+++ Текст страницы +++
Гоголевская шутка и здесь имеет успех. Но лицо девушки освещено тысячелетним пламенем сенсации. С таким оживлением доисторический человек сообщал ближнему о том, что у водопоя появился диковинный зверь,

— Как? Вы не знаете?! Ведь здесь, в зонненбургской тюрьме, сидит…

Я сам знаю, кто здесь сидит. Надо отойти от Зонненбурга триста метров по шоссе, и уже видна тюрьма, целый громадный белый замок в зеленой чаще. Надо пройти через три двора, через караулы и контроли, надо беспрекословно подчиниться надзирателю, миновать с ним целую систему безупречно белых и безупречно стальных решеток. Мимо двери проведут целую стаю плененных волчат — молодых коммунистов в желтых арестантских куртках с нашивками на рукаве, одной или двумя, в зависимости от срока наказания. Потом директор еще раз повторит свои предупреждения и ограничения; подымется легкая суета; кто-то в полкрика, как перед выводом львов в цирке, проверит всех сторожей у выходов. Появится большой, слегка взволнованный конвой, и впереди него, совершенно спокойно, непринужденно, легкой домашней походкой войдет в исповедальню среднего роста, крепкий, атлетического сложения, но очень стройный подвижной человек.
+++ Раздел данных +++
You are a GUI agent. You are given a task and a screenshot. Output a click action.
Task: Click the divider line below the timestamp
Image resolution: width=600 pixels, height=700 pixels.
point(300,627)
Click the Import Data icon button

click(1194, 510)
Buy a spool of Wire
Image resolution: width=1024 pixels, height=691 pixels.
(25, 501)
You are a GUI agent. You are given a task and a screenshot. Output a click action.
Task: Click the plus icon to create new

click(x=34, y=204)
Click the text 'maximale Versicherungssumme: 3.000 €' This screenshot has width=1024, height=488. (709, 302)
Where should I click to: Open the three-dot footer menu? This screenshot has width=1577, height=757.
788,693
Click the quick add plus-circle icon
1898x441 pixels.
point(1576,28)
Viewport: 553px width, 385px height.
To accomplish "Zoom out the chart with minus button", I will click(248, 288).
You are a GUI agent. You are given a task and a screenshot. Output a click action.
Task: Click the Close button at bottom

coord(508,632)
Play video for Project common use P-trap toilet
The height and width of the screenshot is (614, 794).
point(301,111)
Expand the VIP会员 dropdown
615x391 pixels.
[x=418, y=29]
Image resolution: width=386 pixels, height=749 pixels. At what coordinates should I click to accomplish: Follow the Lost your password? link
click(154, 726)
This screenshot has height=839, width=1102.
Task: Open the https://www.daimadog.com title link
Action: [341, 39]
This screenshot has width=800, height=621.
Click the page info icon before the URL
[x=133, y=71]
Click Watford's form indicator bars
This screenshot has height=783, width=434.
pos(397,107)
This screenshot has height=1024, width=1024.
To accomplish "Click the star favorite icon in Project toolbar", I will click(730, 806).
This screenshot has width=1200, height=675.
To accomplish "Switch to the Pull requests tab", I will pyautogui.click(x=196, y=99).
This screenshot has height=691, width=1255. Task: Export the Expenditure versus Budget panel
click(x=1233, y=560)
+++
- **Ваши задания**
(1) Перечислите все определения, которыми в тексте о зонненбургской тюрьме описан человек, входящий в исповедальню.
(2) Напишите, что идет дальше в тексте о зонненбургской тюрьме после его последнего предложения.

- **Ответы**
(1) среднего роста; крепкий; атлетического сложения; очень стройный; подвижной

(2)
Голова выстрижена наголо под машинку, как у всех арестантов. Большие грубые башмаки, как у всех арестантов. Желтая куртка, как у всех арестантов. Только нет на рукаве нашивок о сроке заключения. Для этого человека не хватило нашивок. Он осужден на пожизненную тюрьму.

«Мой отец был батраком-поденщиком на лесопилке. Работа всегда бежала от него, и мы, семья, скитались из деревни в деревню. Я не успел толком поучиться в сельской школе, с одиннадцати лет я ужа был не едоком, а кормильцем. Нанимался сторожить гусей, был пастухом, смотрел за лошадьми при молотилке. Родители мои были и остались по сей день верующими, без молитвы мы никогда не ложились спать. Но молитвы не помогали отцу. Он зарабатывал десять марок в неделю, а нас было восьмеро. У моего отца была только одна радость: в воскресенье он усаживался в сторонке и долго, медленно курил свою единственную за неделю сигару. Он ничего никогда не ждал и не требовал от жизни, он до сих пор не понял того, что я делаю; может быть, еще когда-нибудь поймет. Я хотел стать слесарем, но родителям не на что было меня учить».

Так начинается автобиография Макса Гельца, знаменитого революционера-пролетария, имя которого настораживает ухо каждого немца — шелестом надежды или шорохом опасности. Биография такая простая и такая громкая — множественно-единая биография всякого революционного рабочего, последовательно взошедшего из подземелий рабской покорности на боевые высоты классовой войны.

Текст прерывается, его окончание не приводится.